Prove that $\lim(x_n)=0$ if and only if $\lim(|x_n|)=0$.

Question

Prove that $\lim(x_n)=0$ if and only if $\lim(|x_n|)=0$.

Definition: Let $X = (x_n)$ be a sequence in $\mathbb{R}$ and let $x\in\mathbb{R}$.

Then $\lim(x_n) =x$ iff for all $\varepsilon>0$, $\exists k\in\mathbb{N}$ such that $|x_n-x|<\varepsilon$ for all $n\geq k$.

I am wondering if this is sufficient:

If we know that $\lim(x_n)=0$, we know for all $\varepsilon>0$, $\exists k\in\mathbb{N}$ such that $|x_n-0|<\varepsilon$ for all $n\geq k$.
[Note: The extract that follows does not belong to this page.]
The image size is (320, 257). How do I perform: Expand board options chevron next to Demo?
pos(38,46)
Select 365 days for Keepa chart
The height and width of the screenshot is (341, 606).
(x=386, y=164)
We can rewrite this as the following: $$|x_n-0|<\varepsilon \Leftrightarrow ||x_n|-0|<\varepsilon\Leftrightarrow \lim(|x_n|)=0$$

Then the conclusion seems to follow logically. Is the proof really that simple or are there some things I am missing?

Answer 1

Your proof is correct. Note that we also have (in general)

$$\lim x_n = c \Rightarrow \lim |x_n| = |c|$$

and that $\lim |x_n| = c$ does not in general imply that $\lim x_n$ exists.